Sus ojos se llenaron de lágrimas. El bebé se movió inquieto, como si sintiera su angustia. Le tendí un paquete de pañuelos que ella aceptó con un gesto contenido.

—Me volví loca —continuó, tras secarse la cara—. Nadie me decía nada. Mis padres empezaron a buscar, llamamos a todo el mundo. Al final lo encontramos. Estaba en una celda de detención preventiva. Sin teléfono, sin contacto, incomunicado. Fue mi padre quien logró contactar a un abogado y conseguimos una visita.
Respiró hondo, como si el recuerdo la aplastara.
—Ahí fue donde Nikita me explicó todo. Lo poco que pudo. Me pidió que lo buscara a usted. Dijo que era el único policía en quien confiaba. El único que… no lo juzgó.

Me crucé de brazos. Esa confianza de Stoski era peligrosa. Si él me había nombrado, alguien allá arriba ya estaría vigilando mis movimientos.
—¿Qué más le dijo? —pregunté, bajando la voz.
—Que lo están incriminando —susurró Jenni—. Que alguien está usando la muerte de Ángel para hundirlo. Y que si no recibe ayuda… no va a salir vivo de ahí.

La frase quedó flotando en el aire. Densa. Venenosa.
Carlos y yo cruzamos una mirada silenciosa. El pasado, aparentemente, no estaba enterrado. Solo había estado esperando su momento para golpear de nuevo.

—¿Dónde está la copia del informe de este caso? —le pregunté a Carlos.
—En la caja fuerte —respondió él, ya sacando las llaves del bolsillo. Caminó hasta el armario de hierro, giró la cerradura y sacó una carpeta de cartón desgastado—. Aquí tienes.
La abrí y comencé a revisar. Pasé hoja tras hoja, buscando algo que justificara la detención de Nikita. Pero no había nada nuevo. Ningún giro. Nuestra investigación había girado en torno a las maletas. Todo apuntaba a Bert. O mejor dicho, a Abel Ron. El cadáver de Valverde fue hallado dentro de su equipaje.

Nikita había sido descartado con una coartada razonable. Su coche había sido robado un día antes. Y, hasta donde sabíamos, estaba con su esposa.
Aunque recordé entonces una huella…
Una huella dactilar suya en la consola, cerca de la puerta del apartamento de Ángel.
¿Era eso lo que usaban ahora como prueba? ¿Una marca aislada en un lugar que Nikita frecuentaba? Ridículo.
—¿Puedo contactar con el abogado de su esposo? —le pregunté a Jenni.
—Sí. Aquí tiene —respondió, sacando una tarjeta de su bolso y entregándomela con sumo cuidado.
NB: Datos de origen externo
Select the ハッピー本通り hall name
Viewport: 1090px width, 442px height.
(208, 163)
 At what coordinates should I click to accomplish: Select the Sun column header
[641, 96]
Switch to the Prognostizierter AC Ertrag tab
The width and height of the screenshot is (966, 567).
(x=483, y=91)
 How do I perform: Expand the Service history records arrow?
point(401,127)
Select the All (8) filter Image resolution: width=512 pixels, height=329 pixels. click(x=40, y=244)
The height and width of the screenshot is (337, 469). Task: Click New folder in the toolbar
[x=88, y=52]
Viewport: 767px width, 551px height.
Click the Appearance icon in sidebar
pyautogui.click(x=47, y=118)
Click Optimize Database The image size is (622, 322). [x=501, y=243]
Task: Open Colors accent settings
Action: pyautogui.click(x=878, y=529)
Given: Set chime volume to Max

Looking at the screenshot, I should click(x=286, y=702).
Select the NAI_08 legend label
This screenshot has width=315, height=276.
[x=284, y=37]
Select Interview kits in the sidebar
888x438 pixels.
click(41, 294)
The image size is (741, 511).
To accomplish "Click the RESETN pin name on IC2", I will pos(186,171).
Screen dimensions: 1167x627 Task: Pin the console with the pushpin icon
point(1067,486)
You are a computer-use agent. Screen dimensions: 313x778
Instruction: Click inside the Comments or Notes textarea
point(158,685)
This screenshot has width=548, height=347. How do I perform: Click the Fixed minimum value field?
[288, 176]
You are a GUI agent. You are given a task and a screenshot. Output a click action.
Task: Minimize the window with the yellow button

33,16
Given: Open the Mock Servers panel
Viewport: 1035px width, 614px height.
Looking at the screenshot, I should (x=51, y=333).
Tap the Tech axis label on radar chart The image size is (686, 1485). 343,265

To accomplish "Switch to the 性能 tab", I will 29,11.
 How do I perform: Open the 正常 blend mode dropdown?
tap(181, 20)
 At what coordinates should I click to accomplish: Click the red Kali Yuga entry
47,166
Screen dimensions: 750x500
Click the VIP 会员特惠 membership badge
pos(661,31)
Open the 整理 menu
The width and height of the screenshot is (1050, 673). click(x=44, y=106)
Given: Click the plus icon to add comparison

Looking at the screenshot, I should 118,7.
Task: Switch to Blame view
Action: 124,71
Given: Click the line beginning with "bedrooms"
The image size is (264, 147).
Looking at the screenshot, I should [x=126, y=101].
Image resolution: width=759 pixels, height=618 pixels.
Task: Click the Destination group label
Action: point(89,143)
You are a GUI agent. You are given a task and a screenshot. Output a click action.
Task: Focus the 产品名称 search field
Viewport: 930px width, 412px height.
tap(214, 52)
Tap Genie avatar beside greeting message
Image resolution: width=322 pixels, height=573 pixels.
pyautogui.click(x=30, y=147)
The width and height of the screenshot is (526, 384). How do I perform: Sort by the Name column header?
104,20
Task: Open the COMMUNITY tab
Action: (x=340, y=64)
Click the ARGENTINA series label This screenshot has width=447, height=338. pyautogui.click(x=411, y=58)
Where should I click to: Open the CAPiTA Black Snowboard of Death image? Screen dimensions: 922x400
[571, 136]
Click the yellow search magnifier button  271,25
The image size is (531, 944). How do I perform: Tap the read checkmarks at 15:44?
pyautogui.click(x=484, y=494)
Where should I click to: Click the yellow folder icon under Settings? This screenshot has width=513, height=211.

“Leonardo Marchand”, leí. Un nombre que no conocía bien, solo sabía que tenía un despacho de abogados en el centro de la ciudad. Era caro y se suponía, que bueno. Un tipo que solía ganar.
—Jenni —dije, guardando la tarjeta—, ¿sus padres fueron interrogados? ¿La policía les pidió confirmar la coartada?
—No —respondió, sacudiendo la cabeza—. Solo me interrogaron a mí. Les dije que estábamos todos en casa de mis padres… pero no los llamaron. Ni una vez.